Being able to bring the whole application up locally should be an absolute non-negotiable.
This usually doesn't work that well for larger systems with services split between multiple teams. And it's not typically the RAM/CPU limitations that are the problem, but the amount of configuration that needs to be customized (and, in some cases, data).
Sooner or later, you just start testing with the other teams' production/staging environments rather than deal with local incompatibilities.
That's probably about the time when your development pace goes downhill.
I think it's an interesting idea to consider: If some team interfaces with something outside of its control, they need to have a mock of it. That policy increases the development effort by at least a factor of two (you always have to create the mock alongside the thing), but it's just a linear increase.

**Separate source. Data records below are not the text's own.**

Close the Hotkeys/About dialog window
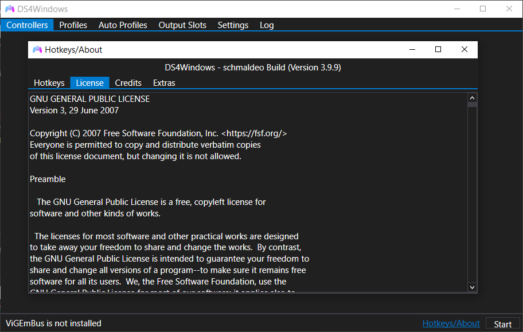 [x=464, y=50]
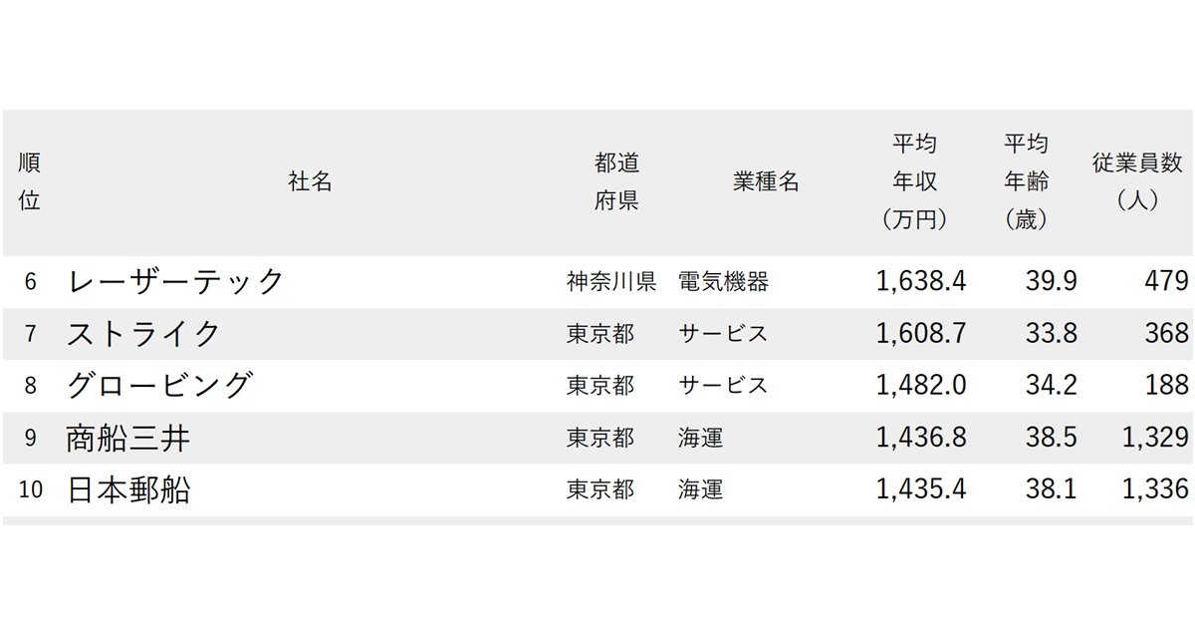Select 海運 in 商船三井 row

click(x=701, y=438)
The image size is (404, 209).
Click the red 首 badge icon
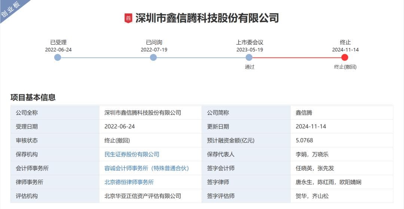point(128,18)
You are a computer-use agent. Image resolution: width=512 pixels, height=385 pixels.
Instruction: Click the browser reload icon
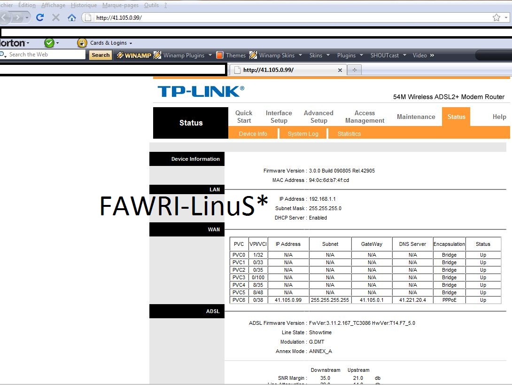[40, 17]
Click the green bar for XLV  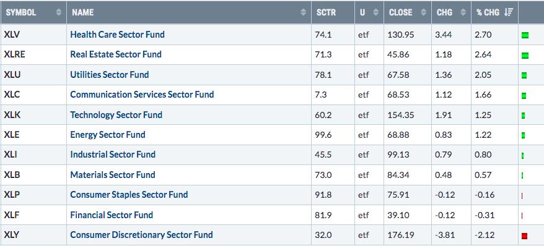(x=525, y=35)
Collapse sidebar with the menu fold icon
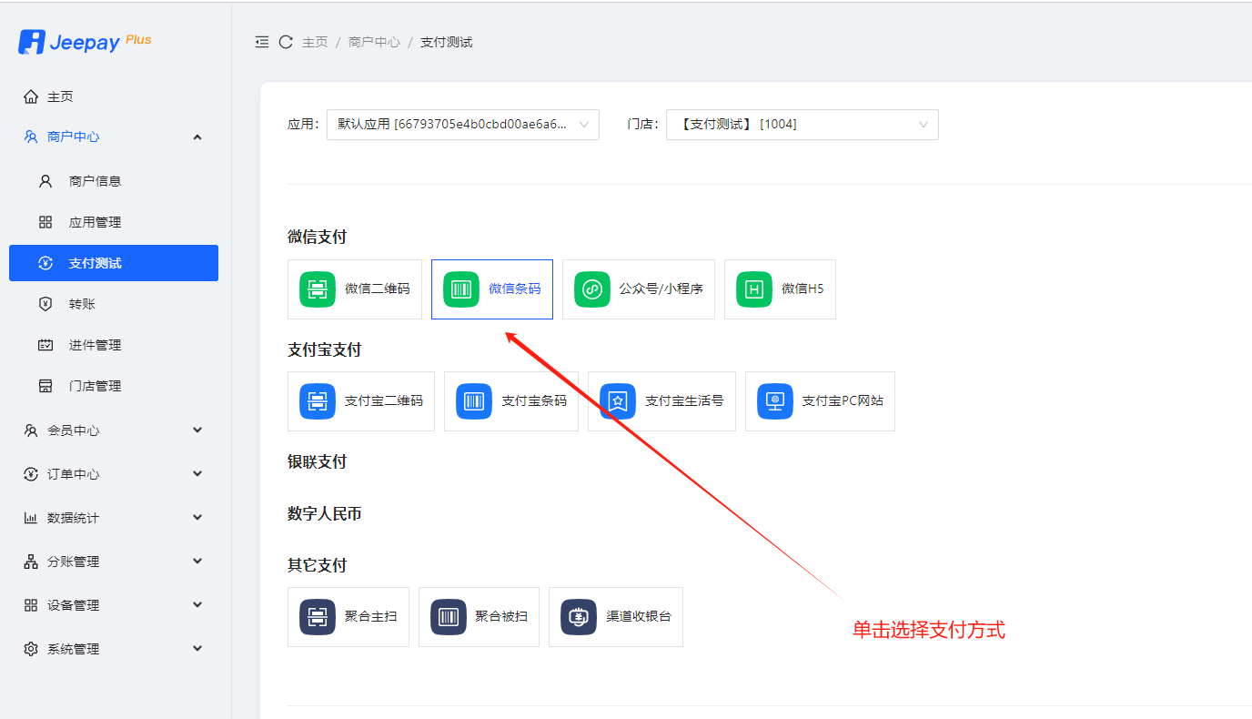Screen dimensions: 1252x719 pos(262,42)
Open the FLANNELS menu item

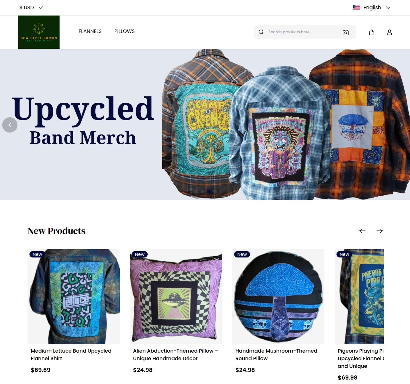click(x=90, y=31)
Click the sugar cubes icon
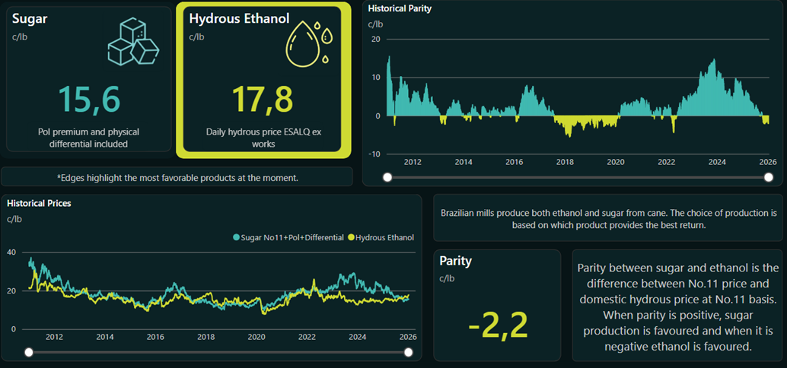787x368 pixels. pyautogui.click(x=132, y=43)
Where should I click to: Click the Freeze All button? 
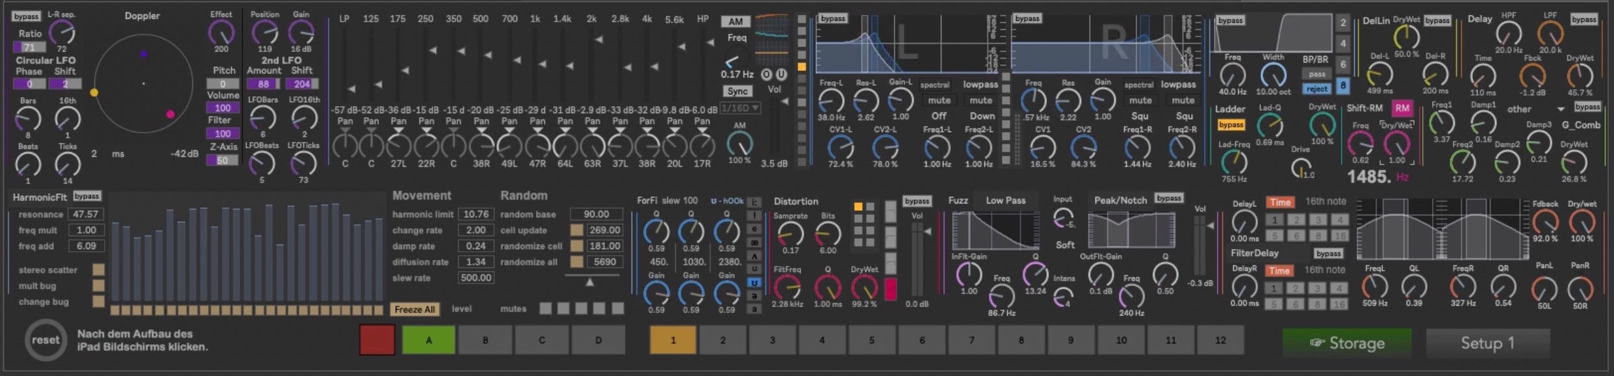413,310
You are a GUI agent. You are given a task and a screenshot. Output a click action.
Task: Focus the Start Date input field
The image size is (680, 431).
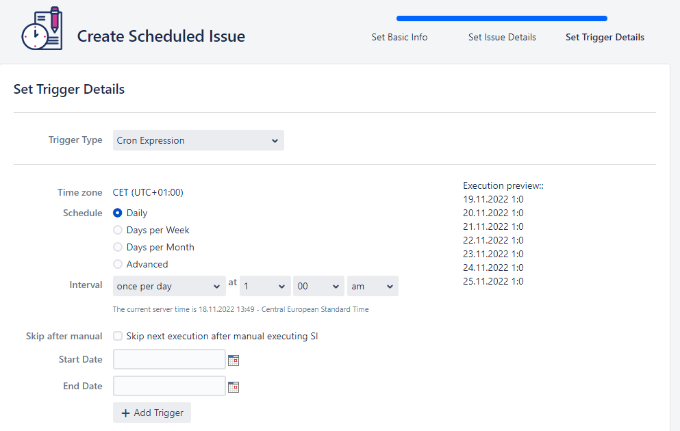tap(169, 360)
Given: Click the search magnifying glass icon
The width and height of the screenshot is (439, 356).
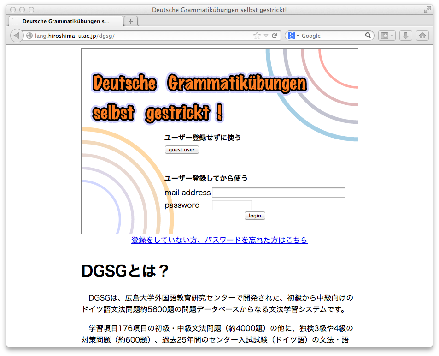Looking at the screenshot, I should click(x=368, y=35).
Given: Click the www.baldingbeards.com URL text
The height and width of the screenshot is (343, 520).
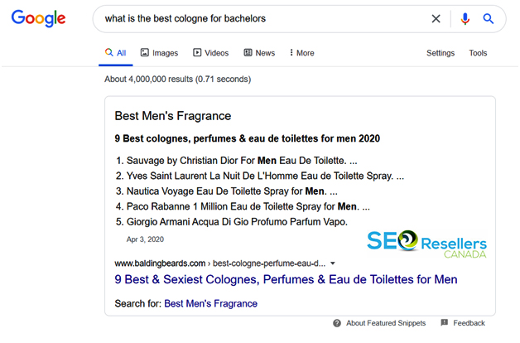Looking at the screenshot, I should [160, 263].
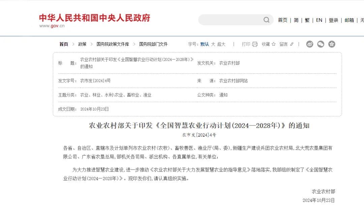Click the star icon next to 收藏
364x208 pixels.
click(274, 44)
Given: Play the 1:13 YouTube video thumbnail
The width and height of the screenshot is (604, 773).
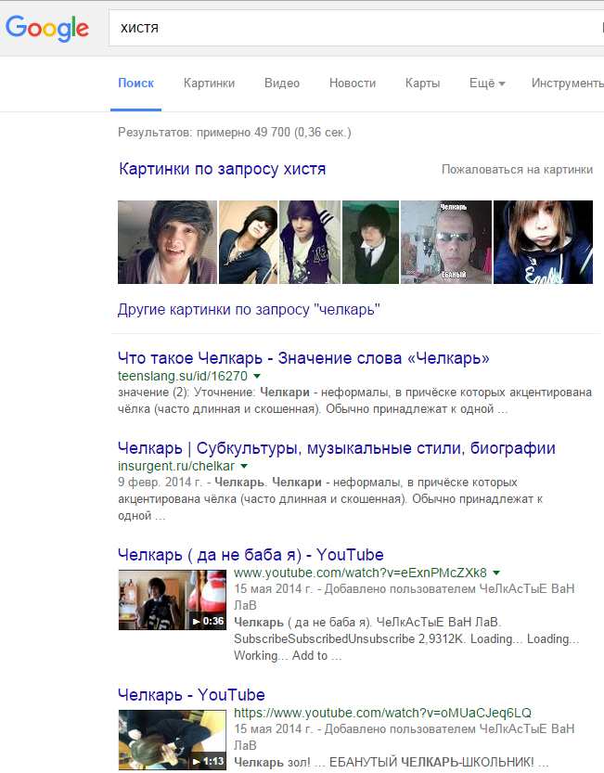Looking at the screenshot, I should click(x=173, y=740).
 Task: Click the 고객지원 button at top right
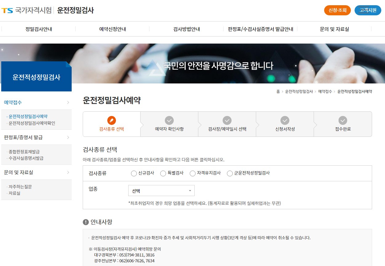pos(368,10)
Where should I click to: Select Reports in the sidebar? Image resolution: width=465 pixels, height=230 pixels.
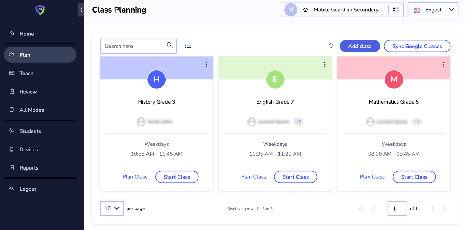(29, 168)
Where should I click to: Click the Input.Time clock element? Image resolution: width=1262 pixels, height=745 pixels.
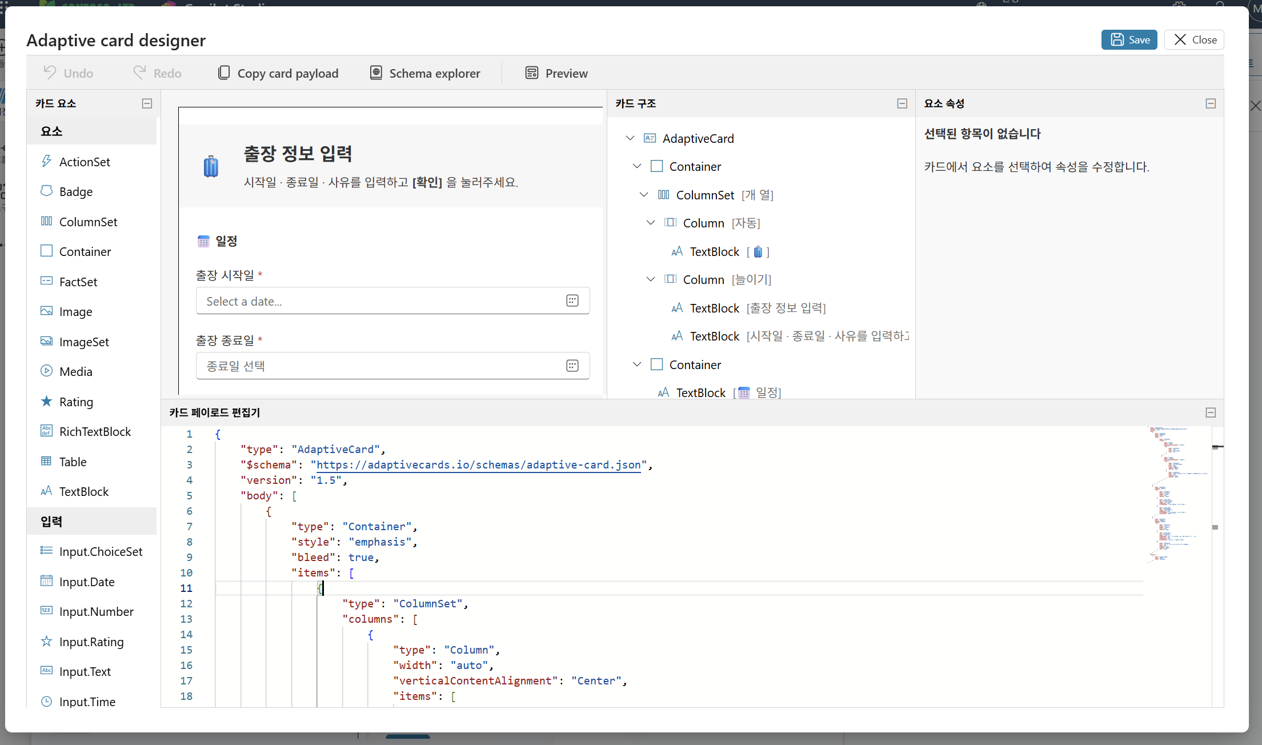pos(46,701)

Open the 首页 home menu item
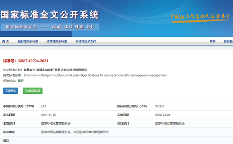click(6, 41)
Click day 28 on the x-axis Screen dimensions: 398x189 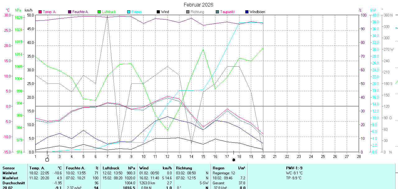pos(359,156)
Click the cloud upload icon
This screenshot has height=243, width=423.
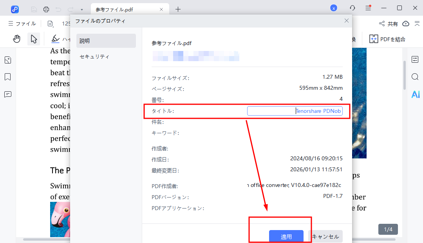(x=406, y=24)
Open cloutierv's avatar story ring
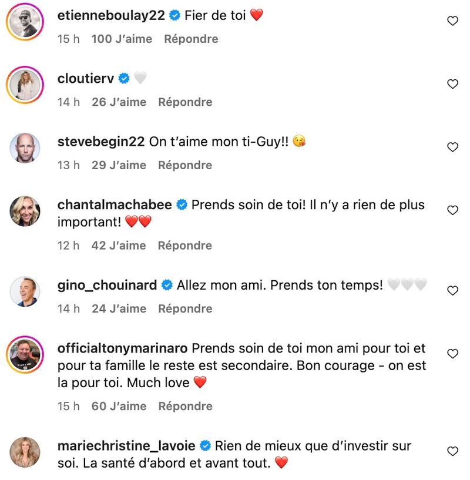470x480 pixels. coord(25,85)
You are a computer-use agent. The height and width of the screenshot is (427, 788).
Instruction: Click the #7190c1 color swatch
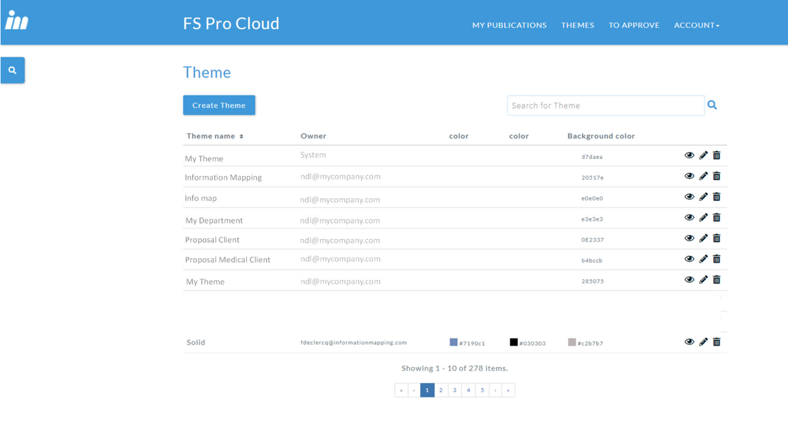click(452, 342)
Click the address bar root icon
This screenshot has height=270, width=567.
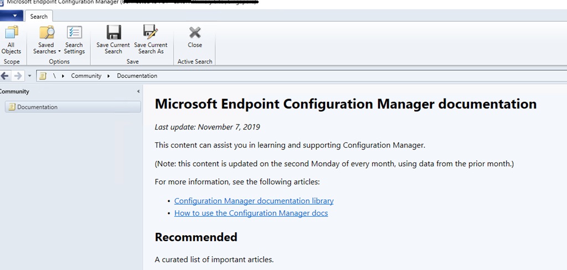coord(43,76)
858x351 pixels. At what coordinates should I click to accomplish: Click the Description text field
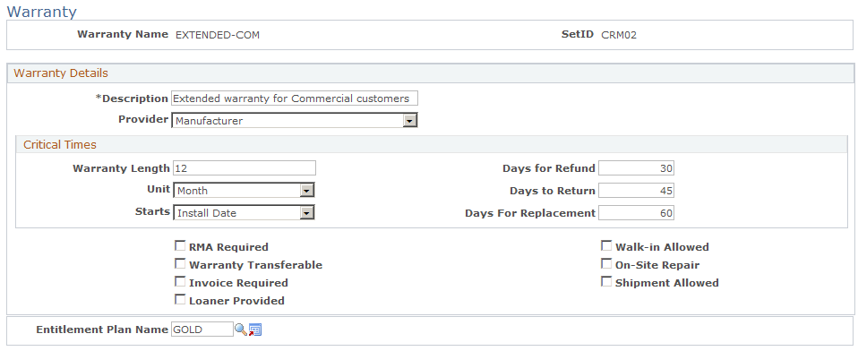point(295,98)
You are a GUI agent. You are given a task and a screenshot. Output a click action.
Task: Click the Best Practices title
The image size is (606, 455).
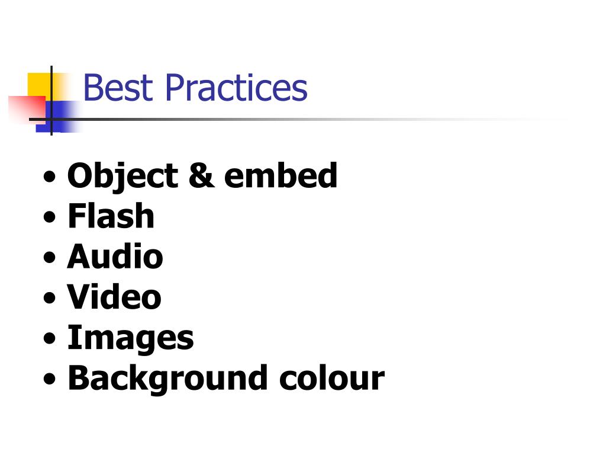(x=195, y=88)
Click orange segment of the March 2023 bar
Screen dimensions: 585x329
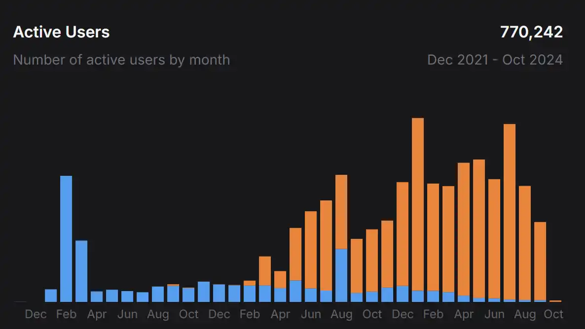point(265,271)
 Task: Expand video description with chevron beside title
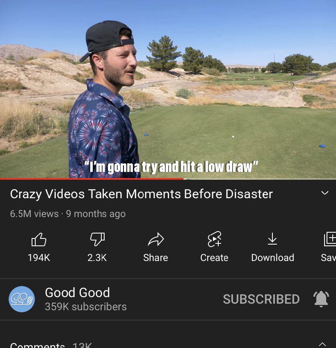[325, 193]
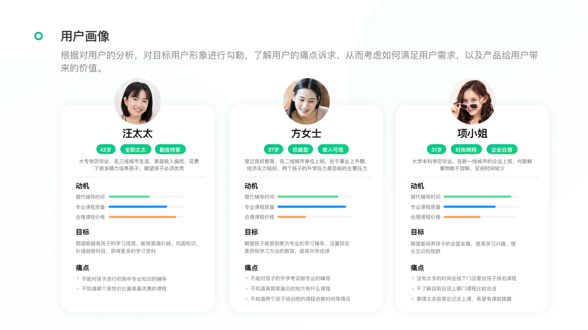
Task: Click the 企业白领 tag
Action: 501,149
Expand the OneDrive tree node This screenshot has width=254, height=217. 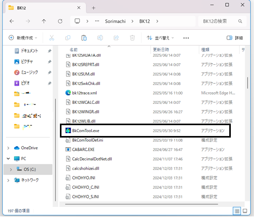click(9, 148)
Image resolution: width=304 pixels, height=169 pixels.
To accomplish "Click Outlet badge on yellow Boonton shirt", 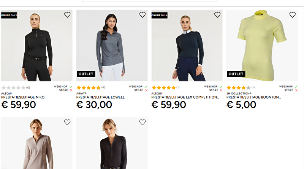I will point(236,74).
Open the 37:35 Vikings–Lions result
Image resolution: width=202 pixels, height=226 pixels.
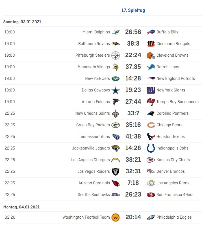point(133,67)
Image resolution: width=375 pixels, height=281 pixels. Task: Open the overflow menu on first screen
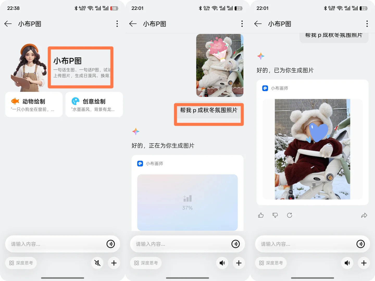click(x=117, y=24)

Either way, once the local version exists, then the job becomes maintaining all the infrastructure that lets you bring up the pieces, populate them with reasonable state and wire them into whatever the bits are that are being actively hacked-on.
Oh, absolutely. But at this point, your team is probably around several dozen people and you have a product with paying customers. This naturally slows the development speed, however you organize the development process.
> I think it's an interesting idea to consider: If some team interfaces with something outside of its control, they need to have a mock of it. That policy increases the development effort by at least a factor of two (you always have to create the mock alongside the thing), but it's just a linear increase.
The problem is, you can't really recapture the actual behavior of a service in a mock.
To give you an example, DynamoDB in AWS has a local mock in-memory DB for testing and development. It has nearly the same functionality, but stores all the data in RAM. So the simulated global secondary indexes (something like table views in classic SQL databases) are updated instantly. But on the real database it's eventually consistent, and it can take a fraction of a second to update.
So when you try to use your service in production, it can start breaking under the load.
Perhaps, we need better mocks that also simulate the behavior of the real services for delays, retries, and so on.
At BigCo we have migrated a number of internal things to Otel but I don’t think it has been worth the effort.
So many projects come with prometheus metrics, dashboards, and alerts out of the box that it becomes hard to use anything else. When I pick some random helm chart to install you can almost guarantee that is comes with prometheus integrations.
With grafana mimir you can now scale easily to a few billion metrics streams so a lot of the issues with the old model of prometheus have been fixed.
Like you said I don’t think there is much to innovate on in this area, which is a good thing.